» Required work
For each line in the data below that holds "agent", return a copy.

» Records for processing
==================================================

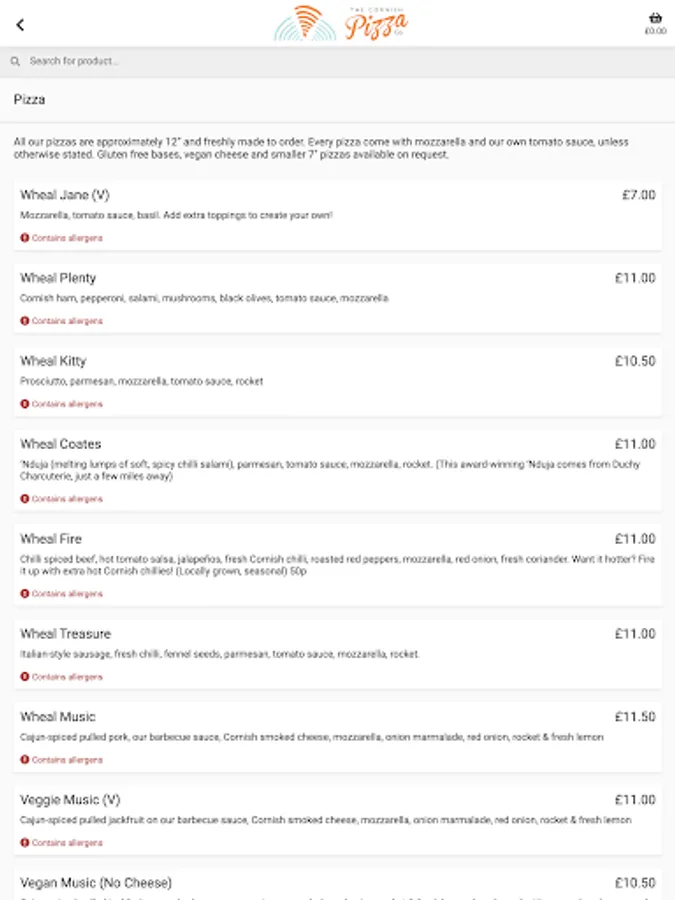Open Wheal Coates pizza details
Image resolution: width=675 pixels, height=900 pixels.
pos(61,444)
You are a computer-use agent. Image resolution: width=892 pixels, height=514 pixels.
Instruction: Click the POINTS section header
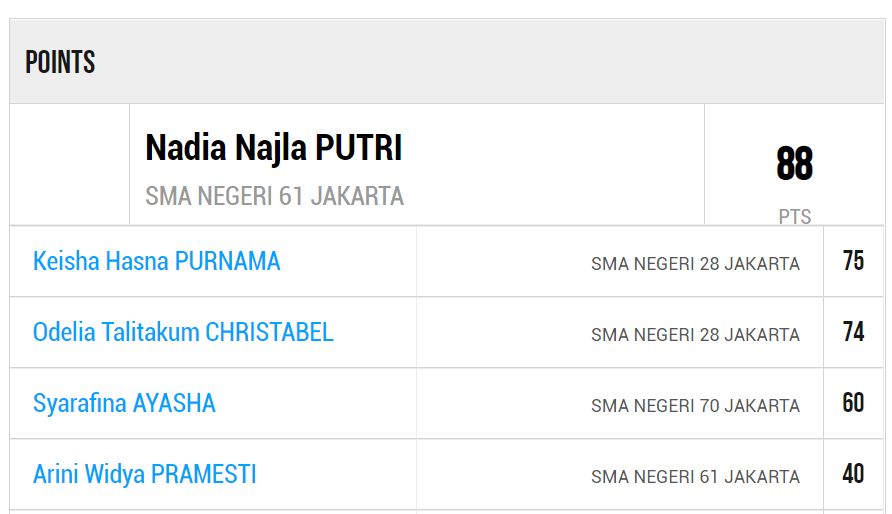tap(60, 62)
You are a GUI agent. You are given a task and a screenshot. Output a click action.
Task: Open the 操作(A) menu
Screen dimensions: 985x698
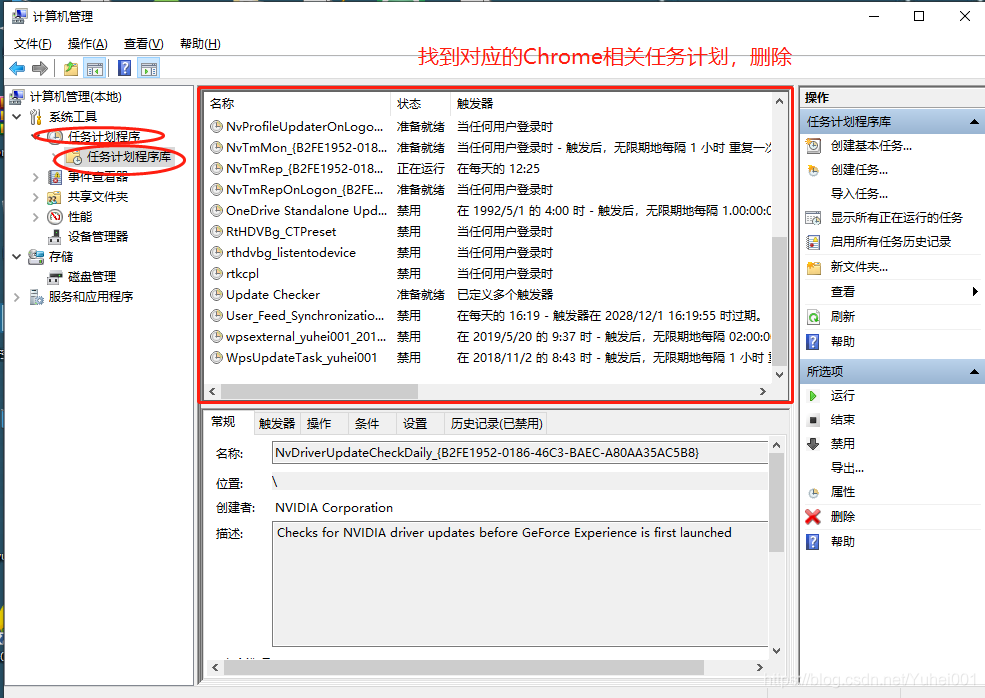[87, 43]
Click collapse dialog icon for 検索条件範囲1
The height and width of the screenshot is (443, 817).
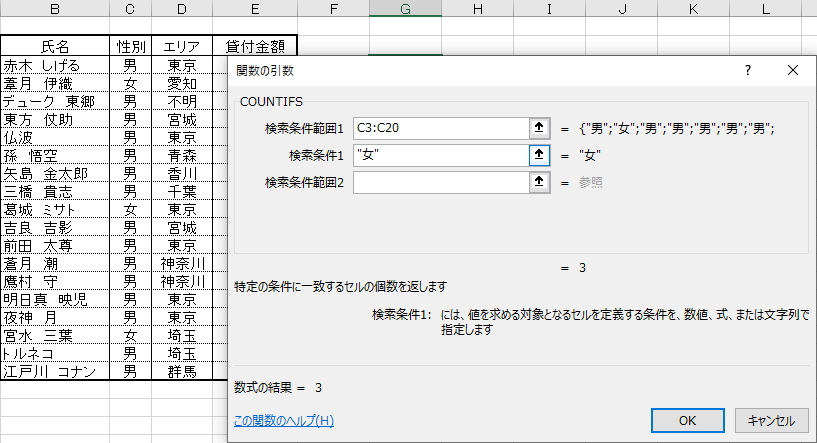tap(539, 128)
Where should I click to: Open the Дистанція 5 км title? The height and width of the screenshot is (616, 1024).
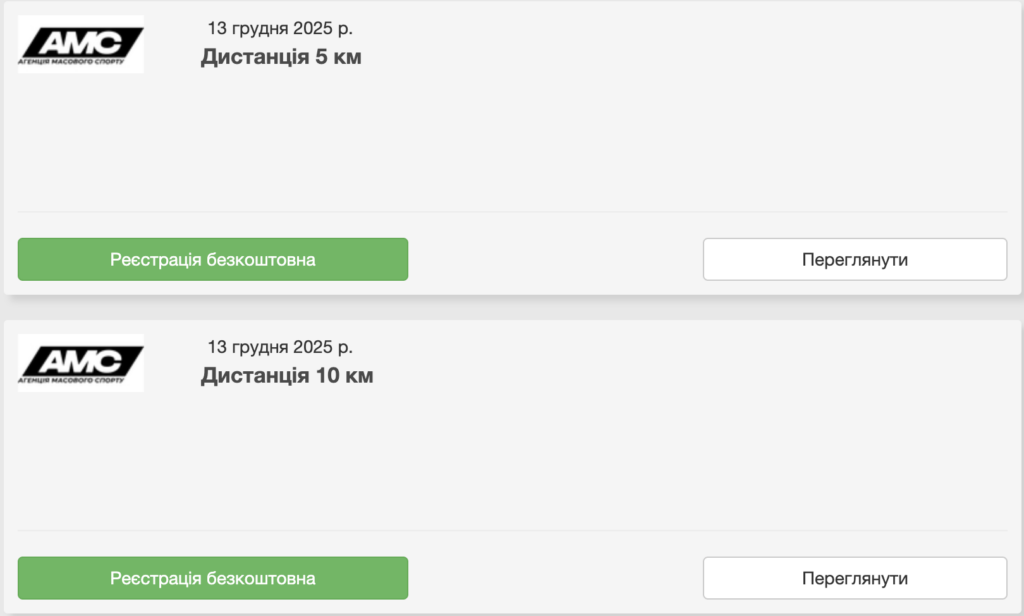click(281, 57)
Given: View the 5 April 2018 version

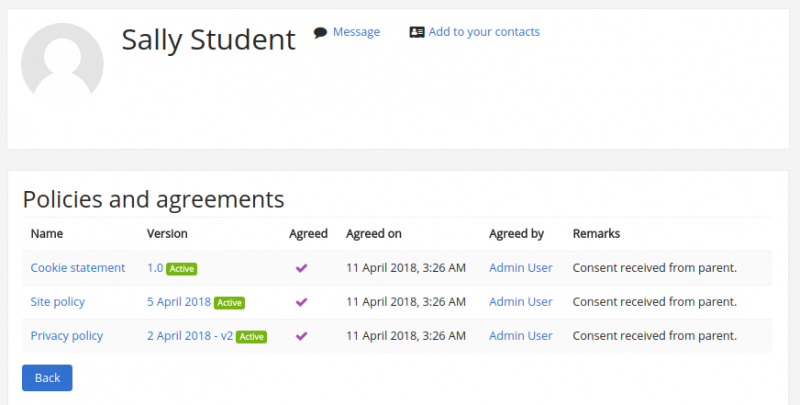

==================================================

» Answer to this exercise
You are a computer-use agent. Image resolution: width=892 pixels, height=514 pixels.
You are a GUI agent. You are given a task and a screenshot. Output a click action.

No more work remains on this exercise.